The potential for large scale land uses above these yards is extraordinary. With the possible exception of Staten Island’s west shore, no other large tracts of “vacant” land remain in the City. Moreover, Sunnyside Yards is defined by a surrounding context of relatively dense development and plentiful transit access.
At the behest of former Deputy Mayor for Economic Development and Rebuilding Daniel Doctoroff, DCP’s Housing, Economic and Infrastructure Planning (HEIP) unit conducted a preliminary analysis concerning the viability of decking over and developing Sunnyside Yards. The HEIP unit determined that the most desirable sites within the yards were two roughly rectangular areas running from the southwest to the northeast; the northern third of both sites is located northeast of Queens Boulevard.
– photo by Mitch Waxman
These trusses which fly over the Sunnyside Yards are actually rather new. The Honeywell and Harold Bridges (39th and 35th streets), for instance, were totally rebuilt recently. The Honeywell Bridge reopened in 2003 after having laid fallow and closed to pedestrian and vehicle traffic for better than 20 years.
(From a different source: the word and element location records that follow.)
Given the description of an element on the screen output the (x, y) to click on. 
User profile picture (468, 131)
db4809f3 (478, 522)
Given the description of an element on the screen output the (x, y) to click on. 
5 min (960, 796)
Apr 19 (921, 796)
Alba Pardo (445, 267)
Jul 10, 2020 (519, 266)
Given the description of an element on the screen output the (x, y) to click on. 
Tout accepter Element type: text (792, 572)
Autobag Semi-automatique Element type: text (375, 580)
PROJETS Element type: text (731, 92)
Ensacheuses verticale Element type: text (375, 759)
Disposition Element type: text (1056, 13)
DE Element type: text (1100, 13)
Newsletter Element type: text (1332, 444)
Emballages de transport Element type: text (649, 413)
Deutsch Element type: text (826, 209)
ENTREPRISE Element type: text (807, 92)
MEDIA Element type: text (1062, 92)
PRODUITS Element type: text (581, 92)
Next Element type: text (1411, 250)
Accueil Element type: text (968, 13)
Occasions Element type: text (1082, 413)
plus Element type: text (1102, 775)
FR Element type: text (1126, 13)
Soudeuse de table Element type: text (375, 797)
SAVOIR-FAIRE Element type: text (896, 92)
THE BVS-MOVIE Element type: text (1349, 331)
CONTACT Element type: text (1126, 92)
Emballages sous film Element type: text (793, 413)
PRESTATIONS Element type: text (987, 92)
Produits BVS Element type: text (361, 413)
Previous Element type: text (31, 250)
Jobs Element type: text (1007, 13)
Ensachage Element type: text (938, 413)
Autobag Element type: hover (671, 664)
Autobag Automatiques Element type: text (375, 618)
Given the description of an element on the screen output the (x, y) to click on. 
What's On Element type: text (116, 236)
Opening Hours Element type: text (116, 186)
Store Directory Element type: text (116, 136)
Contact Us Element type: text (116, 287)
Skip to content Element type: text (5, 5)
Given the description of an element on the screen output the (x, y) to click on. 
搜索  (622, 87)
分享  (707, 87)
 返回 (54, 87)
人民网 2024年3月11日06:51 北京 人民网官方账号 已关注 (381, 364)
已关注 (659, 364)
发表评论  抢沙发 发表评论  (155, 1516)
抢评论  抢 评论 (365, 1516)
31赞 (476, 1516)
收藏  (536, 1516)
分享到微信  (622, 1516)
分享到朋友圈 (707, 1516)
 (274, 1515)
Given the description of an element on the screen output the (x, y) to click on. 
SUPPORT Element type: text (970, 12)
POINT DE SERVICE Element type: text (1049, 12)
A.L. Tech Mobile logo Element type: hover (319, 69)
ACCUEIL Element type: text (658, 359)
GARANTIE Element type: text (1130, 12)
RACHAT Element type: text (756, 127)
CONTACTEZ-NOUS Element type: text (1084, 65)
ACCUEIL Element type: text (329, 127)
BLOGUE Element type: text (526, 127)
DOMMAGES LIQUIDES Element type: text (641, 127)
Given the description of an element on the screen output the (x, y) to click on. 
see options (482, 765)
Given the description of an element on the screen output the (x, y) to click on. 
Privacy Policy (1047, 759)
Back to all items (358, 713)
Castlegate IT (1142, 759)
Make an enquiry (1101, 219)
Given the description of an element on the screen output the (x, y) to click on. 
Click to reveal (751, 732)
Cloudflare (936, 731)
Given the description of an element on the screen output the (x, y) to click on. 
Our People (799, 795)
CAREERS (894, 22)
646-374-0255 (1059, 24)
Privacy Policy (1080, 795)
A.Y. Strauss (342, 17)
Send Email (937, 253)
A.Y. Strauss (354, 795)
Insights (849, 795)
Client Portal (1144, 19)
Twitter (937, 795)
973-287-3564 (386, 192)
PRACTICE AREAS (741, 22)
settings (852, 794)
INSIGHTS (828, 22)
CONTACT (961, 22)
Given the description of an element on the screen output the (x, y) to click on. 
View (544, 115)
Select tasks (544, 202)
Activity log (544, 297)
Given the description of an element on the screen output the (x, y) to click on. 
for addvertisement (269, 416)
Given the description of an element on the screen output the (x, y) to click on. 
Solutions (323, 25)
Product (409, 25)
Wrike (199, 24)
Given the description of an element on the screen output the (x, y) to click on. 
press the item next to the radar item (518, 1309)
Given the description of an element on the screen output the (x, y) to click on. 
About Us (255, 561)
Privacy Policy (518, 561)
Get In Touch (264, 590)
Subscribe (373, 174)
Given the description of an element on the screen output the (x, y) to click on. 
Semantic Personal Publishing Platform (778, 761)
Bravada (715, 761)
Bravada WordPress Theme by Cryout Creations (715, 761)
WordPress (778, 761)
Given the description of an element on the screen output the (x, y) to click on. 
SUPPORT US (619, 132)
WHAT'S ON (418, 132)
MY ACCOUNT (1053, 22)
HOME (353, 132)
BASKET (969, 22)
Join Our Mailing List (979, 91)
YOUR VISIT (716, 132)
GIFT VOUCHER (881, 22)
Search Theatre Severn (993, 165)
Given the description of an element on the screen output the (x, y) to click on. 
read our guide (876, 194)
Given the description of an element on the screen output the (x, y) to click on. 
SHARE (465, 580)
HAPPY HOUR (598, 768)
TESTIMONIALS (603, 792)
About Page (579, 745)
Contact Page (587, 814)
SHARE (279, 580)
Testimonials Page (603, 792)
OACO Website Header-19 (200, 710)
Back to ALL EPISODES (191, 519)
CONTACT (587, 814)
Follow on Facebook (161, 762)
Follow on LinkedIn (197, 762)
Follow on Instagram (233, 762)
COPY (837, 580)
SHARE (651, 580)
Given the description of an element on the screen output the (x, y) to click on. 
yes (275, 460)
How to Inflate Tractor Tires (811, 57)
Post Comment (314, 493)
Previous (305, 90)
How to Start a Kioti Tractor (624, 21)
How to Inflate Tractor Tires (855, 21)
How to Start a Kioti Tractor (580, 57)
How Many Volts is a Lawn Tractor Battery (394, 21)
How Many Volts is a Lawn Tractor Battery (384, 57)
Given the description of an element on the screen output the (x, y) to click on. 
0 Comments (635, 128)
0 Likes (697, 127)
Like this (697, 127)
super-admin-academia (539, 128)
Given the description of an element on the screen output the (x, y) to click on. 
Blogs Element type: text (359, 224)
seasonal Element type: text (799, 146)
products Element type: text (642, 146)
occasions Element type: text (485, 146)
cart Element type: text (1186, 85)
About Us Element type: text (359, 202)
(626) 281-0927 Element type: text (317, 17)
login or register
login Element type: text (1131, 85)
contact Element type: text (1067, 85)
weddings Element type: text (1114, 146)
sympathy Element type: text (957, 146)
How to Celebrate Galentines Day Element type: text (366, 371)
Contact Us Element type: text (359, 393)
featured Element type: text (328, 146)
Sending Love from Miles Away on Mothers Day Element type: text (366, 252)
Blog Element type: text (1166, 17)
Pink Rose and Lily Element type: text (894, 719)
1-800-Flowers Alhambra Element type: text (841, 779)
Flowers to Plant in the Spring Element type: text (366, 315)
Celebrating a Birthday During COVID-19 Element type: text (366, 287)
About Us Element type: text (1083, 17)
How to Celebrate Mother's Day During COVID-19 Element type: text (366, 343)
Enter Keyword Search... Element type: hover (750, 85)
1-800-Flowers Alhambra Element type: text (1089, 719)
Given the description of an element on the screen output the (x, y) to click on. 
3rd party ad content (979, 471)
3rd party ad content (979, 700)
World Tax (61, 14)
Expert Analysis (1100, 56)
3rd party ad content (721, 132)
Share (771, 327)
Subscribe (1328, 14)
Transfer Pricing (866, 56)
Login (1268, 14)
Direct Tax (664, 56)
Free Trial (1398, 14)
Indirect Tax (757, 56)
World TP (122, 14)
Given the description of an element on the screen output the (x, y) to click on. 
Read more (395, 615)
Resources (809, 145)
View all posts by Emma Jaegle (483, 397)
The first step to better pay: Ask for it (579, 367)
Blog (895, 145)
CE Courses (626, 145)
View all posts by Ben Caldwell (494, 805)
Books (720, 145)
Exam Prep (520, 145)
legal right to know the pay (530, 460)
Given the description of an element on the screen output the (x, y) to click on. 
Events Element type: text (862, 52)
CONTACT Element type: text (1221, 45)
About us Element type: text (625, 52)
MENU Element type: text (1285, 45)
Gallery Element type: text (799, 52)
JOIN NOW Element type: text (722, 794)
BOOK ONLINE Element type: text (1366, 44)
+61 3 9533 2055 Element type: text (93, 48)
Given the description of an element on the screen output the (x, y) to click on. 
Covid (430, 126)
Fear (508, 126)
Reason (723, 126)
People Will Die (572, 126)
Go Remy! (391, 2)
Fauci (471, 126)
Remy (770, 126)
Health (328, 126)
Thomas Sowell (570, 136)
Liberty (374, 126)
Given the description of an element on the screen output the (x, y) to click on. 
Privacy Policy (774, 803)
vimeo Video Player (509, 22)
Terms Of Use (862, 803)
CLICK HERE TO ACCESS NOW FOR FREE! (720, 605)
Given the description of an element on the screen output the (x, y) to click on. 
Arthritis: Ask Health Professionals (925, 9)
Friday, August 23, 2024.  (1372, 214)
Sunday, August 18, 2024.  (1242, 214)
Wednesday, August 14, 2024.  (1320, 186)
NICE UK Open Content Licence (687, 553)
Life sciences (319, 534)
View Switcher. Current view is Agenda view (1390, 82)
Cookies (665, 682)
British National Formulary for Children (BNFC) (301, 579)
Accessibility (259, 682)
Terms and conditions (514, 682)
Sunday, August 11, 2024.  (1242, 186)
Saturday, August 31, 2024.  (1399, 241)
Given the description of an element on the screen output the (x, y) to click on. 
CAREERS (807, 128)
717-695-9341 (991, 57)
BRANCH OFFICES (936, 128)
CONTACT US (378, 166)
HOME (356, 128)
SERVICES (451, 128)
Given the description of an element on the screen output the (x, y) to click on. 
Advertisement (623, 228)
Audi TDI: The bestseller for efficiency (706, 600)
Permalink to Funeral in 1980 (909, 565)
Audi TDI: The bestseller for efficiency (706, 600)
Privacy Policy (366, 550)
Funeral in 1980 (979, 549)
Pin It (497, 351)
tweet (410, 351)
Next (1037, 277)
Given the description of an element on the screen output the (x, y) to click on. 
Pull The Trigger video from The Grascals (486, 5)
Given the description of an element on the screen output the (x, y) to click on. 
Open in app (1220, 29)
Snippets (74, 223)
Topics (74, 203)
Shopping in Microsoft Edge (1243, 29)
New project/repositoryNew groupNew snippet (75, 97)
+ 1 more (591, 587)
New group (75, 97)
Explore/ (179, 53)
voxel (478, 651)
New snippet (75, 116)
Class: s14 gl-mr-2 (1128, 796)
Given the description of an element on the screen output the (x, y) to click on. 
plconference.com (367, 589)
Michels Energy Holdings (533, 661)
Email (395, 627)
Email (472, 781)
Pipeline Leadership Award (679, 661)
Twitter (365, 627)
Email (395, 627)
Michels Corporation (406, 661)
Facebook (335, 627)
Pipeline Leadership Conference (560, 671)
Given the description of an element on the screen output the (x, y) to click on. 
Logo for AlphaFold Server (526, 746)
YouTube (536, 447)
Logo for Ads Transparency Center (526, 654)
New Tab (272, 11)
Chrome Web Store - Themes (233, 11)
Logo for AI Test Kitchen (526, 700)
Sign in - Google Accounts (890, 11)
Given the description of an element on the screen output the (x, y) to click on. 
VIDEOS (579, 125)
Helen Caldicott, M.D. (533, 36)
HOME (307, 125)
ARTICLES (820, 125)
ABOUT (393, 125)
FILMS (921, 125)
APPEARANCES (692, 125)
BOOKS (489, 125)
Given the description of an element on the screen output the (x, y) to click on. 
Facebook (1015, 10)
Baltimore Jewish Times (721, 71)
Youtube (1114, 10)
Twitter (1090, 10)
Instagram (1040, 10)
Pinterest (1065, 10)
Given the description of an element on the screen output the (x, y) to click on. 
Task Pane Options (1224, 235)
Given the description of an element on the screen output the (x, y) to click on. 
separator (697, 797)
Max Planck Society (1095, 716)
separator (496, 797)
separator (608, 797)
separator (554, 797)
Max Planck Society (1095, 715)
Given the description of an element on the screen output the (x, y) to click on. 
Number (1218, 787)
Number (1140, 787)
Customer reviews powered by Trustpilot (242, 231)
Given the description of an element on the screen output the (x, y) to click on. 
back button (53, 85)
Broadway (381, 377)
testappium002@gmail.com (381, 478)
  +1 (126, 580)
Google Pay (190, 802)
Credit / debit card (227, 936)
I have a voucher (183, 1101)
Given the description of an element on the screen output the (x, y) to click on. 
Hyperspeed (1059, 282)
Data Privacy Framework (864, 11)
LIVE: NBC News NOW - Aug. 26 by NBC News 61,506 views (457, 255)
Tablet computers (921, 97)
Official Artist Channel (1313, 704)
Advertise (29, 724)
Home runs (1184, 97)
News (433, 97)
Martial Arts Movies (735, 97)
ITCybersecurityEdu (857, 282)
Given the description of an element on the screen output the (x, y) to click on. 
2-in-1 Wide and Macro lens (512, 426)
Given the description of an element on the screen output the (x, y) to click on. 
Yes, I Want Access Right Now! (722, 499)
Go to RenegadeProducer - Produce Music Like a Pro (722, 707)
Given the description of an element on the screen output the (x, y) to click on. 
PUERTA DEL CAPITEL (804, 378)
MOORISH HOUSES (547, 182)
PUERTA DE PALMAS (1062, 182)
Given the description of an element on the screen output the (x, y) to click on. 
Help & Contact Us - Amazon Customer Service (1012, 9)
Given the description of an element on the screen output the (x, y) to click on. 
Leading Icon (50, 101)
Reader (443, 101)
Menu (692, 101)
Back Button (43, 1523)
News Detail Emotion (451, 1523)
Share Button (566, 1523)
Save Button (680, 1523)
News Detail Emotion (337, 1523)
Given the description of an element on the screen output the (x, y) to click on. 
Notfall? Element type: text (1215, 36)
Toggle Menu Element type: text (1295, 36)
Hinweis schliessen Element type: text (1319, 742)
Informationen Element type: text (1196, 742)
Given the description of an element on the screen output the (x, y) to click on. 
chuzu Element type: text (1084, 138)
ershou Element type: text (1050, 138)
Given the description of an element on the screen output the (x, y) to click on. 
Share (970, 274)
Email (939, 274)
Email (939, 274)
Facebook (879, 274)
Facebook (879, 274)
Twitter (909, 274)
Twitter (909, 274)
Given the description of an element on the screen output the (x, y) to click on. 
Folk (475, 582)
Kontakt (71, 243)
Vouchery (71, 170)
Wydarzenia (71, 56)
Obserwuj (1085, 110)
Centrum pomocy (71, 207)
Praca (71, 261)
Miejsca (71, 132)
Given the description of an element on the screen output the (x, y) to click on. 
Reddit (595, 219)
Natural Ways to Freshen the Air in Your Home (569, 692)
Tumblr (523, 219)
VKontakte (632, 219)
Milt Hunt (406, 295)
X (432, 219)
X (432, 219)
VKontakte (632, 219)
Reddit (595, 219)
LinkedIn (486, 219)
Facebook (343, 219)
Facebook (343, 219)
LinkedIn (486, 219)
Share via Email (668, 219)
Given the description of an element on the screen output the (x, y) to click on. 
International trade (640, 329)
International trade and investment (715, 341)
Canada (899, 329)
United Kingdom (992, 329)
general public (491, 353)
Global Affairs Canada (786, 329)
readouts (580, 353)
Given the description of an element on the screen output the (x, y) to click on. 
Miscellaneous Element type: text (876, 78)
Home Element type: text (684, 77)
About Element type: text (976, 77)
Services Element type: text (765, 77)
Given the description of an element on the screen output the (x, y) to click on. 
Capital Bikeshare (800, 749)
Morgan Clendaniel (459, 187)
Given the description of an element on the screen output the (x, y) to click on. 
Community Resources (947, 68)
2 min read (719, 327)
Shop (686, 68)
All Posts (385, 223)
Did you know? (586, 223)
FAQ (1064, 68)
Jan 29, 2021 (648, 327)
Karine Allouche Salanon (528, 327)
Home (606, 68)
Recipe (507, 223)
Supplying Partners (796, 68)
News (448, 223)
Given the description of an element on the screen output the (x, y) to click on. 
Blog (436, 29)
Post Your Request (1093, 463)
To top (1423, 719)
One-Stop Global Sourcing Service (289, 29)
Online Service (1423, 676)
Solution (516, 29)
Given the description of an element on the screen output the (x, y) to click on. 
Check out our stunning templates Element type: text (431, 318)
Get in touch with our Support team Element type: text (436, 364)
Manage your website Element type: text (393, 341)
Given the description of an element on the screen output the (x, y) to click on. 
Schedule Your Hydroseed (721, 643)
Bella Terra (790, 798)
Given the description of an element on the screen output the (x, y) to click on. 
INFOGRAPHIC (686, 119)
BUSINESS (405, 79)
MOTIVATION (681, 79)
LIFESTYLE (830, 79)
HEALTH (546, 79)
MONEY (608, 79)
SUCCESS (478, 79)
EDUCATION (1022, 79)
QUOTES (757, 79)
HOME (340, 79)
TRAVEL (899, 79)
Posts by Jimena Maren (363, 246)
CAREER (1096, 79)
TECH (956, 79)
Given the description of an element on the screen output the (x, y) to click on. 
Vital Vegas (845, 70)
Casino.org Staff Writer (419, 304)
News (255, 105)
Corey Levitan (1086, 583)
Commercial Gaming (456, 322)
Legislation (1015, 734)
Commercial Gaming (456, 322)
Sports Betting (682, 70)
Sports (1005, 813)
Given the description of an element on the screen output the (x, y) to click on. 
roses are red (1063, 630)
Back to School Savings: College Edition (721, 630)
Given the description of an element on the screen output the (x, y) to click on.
The night shot above, by the way, is betrayed by its format and shape as being from my trusty old Canon G10, which is still in service at this- your Newtown Pentacle.
from nytimes.com
In 1979, inspectors from the city’s Department of Transportation judged the 1,600-foot four-lane bridge, which was built in 1909, to be on the verge of falling down. The inspection occurred near the end of an era in which the city, nearly broke and as exhausted as a disco dancer at dawn, partly balanced its budget by deferring maintenance on bridges. Tom Cocola, a department spokesman, said once costs had been cut by removing the bridge from the city’s regular inspection schedule, ”we probably just forgot about it.”
proper turns
– photo by Mitch Waxman
Once upon a time, this wasn’t the proverbial “wrong side of the tracks”, rather this was the center of town. 18th century residents would ask “what on earth could have happened to Maspeth Creek” were they able, and “where is the Town Dock which DeWitt Clinton himself used- where is it”?
What happened?
– photo by Mitch Waxman
19th Century residents and passerby would inquire what disaster occurred, that Haberman’s and Nichols Chemical and all of Berlin and Blissville have disappeared and been forgotten? What has happened to the great factories, the mills, and the hustle and bustle? Where have all the railroads gone, can one paltry freight line actually be charged with servicing all of Newtown Creek?
– photo by Mitch Waxman
For your humble narrator, a good place to ponder this sort of question has always been the Clinton Diner.
This little oasis has hosted a full group from a bus tour I helped conduct, acts a central meeting point for all sorts of Newtown Creek functions, and has provided a much needed cup of coffee and clean rest room to a half frozen yet quite humble narrator on more than one occasion.
It’s also sitting pretty much on a shoreline that Maspeth Creek once flowed past.
– photo by Mitch Waxman
Accordingly, a “Happy Valentine’s” day shout out to the Clinton Diner is offered today.
It would be meaningless to offer you shots of its interior as it has been featured more than once in the cinema. Witness below the trademark dolly shot of Martin Scorcese in Goodfellas… The window booth that DeNiro and Liotta are sitting in is the one with the “Go Giants” signage in the shot above.
And a happy valentine’s day greeting is offered to you as well, lords and ladies… or a giddy Lupercalia.